Reproduce verbatim the lines of the data below, beginning with the line containing "1919x960 pixels. At" and continuing through the line containing "Action: (x=376, y=166)".

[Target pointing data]
- - - - - - -
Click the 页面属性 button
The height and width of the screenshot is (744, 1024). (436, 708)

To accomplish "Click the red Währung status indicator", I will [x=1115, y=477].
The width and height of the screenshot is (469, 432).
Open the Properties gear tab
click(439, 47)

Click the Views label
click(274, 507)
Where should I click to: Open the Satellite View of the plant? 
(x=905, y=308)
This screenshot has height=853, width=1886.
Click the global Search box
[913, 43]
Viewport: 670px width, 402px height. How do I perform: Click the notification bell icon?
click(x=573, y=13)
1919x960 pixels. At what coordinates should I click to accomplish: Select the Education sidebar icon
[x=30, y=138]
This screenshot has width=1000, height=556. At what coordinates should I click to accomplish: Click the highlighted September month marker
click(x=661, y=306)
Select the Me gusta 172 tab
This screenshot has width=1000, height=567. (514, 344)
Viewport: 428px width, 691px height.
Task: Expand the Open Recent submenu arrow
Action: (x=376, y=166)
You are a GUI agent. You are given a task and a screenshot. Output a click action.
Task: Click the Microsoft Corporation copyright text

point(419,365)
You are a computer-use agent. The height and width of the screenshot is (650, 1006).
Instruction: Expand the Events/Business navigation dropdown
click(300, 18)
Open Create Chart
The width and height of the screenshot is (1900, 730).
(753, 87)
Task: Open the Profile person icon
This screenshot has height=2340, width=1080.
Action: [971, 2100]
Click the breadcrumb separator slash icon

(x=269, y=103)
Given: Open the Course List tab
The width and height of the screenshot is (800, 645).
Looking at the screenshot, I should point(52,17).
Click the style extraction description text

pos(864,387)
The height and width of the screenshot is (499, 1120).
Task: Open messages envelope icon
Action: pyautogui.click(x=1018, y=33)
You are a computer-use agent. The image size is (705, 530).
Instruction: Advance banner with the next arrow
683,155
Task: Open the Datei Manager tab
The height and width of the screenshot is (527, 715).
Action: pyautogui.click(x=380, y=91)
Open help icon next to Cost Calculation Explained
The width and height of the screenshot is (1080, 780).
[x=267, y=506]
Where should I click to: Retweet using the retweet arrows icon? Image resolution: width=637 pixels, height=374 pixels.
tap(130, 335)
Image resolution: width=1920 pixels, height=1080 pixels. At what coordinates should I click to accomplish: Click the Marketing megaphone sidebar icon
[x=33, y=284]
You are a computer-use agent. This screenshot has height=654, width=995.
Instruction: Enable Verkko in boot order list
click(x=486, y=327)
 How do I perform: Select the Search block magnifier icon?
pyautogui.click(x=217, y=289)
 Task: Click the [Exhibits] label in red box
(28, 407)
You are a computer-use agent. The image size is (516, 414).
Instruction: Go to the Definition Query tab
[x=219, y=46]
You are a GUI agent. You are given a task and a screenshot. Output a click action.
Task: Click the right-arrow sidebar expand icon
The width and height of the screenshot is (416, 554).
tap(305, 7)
- - - - - - -
# TASK RESPONSE
1919x960 pixels. At what coordinates should I click to accomplish: Select the Education sidebar icon
[x=30, y=138]
This screenshot has width=1000, height=556. At what coordinates should I click to accomplish: Click the highlighted September month marker
click(x=661, y=306)
Select the Me gusta 172 tab
This screenshot has width=1000, height=567. (514, 344)
Viewport: 428px width, 691px height.
Task: Expand the Open Recent submenu arrow
Action: (x=376, y=166)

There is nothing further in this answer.